→ Text under study
-=-=-
An online test and debug methodology for automotive image processing system

In the digital system where safety is a major issue, the reliability issue has been more important. However, as the circuit design has been more complicated, the number of some errors which escaped from the pre-silicon verification has been increased and the undetected errors have a bad influence upon reliability. To solve this problem, an online test and debug methodology for the automotive image processing system is proposed in this paper. Experimental results show the proposed methodology has high system reliability and provides the concurrent operation with a negligible test time and a small hardware overhead compared to the previous works.

A novel test access mechanism for parallel testing of multi-core system

The increased usages of multi-core systems diminish percore complexity and also demand several parallel design and test technologies. This paper introduces a novel test access mechanism (TAM) for parallel testing of multiple identical cores. Instead of typical test response data from the cores, the test output data used in this paper are the majority values extracted from the typical test response from the cores. All the cores can be tested in parallel and test costs (test time, test pins) are exactly the same as for a single core. The experiment results in this paper show the proposed TAM can test multiple cores with minimal test pins and test time and with negligible hardware overhead.
-=-=-
→ Information provided
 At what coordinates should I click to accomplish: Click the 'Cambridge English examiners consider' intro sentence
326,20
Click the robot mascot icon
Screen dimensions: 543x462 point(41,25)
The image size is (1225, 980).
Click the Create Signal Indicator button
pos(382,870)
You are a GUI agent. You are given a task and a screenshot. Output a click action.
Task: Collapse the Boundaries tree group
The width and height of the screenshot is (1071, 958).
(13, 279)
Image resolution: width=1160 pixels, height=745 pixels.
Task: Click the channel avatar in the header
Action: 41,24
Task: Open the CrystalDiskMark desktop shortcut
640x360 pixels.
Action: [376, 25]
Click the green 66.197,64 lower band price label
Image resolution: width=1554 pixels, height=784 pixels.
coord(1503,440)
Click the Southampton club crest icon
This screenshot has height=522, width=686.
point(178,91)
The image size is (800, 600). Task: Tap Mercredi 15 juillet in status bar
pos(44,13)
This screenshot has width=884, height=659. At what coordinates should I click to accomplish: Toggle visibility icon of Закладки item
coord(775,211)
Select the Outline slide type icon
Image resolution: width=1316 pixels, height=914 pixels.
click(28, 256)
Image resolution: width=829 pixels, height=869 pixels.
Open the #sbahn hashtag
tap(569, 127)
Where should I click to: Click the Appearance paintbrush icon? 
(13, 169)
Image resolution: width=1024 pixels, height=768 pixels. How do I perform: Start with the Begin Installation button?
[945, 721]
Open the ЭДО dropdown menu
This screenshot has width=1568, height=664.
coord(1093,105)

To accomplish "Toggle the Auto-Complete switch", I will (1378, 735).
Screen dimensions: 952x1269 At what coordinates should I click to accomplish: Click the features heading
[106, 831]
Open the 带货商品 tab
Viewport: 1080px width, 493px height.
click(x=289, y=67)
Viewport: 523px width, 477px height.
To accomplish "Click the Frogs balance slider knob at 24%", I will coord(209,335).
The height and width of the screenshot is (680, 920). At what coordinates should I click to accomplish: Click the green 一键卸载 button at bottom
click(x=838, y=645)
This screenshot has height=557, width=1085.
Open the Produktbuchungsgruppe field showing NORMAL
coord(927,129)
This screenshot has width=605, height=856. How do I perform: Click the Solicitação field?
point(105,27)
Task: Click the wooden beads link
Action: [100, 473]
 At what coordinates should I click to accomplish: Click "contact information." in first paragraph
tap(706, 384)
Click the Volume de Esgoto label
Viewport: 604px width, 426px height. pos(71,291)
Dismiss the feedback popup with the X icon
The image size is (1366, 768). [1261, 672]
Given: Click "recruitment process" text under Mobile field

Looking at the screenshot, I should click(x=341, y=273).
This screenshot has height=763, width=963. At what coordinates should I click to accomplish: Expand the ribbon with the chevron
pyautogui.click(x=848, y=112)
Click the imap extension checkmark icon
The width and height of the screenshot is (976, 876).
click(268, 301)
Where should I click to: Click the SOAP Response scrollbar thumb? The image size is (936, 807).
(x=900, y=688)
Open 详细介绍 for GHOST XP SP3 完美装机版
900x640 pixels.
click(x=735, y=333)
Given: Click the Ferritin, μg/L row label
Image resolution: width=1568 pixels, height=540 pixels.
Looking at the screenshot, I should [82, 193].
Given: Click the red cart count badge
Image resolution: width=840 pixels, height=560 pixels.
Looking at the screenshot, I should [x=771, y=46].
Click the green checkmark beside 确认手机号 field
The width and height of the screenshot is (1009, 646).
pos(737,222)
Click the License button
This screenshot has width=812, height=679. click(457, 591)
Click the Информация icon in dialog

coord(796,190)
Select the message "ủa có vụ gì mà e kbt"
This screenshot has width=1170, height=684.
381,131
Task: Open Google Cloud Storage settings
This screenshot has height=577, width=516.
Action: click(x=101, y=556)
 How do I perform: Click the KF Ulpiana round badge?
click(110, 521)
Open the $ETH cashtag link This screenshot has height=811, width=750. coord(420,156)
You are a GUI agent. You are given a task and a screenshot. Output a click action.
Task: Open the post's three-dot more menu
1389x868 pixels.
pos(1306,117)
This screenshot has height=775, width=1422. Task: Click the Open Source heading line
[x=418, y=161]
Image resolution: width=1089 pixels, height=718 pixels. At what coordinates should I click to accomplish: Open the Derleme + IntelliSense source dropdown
-=-=-
→ Work instructions
Continue the text of abstracts on test methods for digital and multi-core systems, starting after its last sentence.

→ Answer to the problem
Test Scheduling Using Ant Colony Optimization for 3D Integrated Circuits

Cost of test scheduling for the 3D integrated circuits (IC) test is increased compared to the 2D IC due to the constraint factors such as the width of Test Access Mechanism (TAM), the number of Through Silicon Via (TSVs), thermal constraint, and test pin count constraint. In this paper, a low cost test scheduling mechanism using Ant Colony Algorithm (ACO) for the 3D IC is proposed. The experimental results using simulation demonstrate that the proposed algorithm has an effective solution for the 3D IC test scheduling.

Bit transmission error correction scheme for FlexRay based automotive communication systems

In the FlexRay communication network systems which are configured as a large number of ECUs (Electronic Control Units) and network topologies, the receivers have the different asymmetric transmission delays which cause the transmission errors. As the complexity of the communication network topology in vehicle increases, the asymmetric delay is getting longer. In this paper, the error estimation and correction scheme to ensure the integrity of the signal during operation when the transmission error occurs due to the asymmetric delay is proposed. Simulation results show the proposed scheme can correct the transmission errors effectively in performance.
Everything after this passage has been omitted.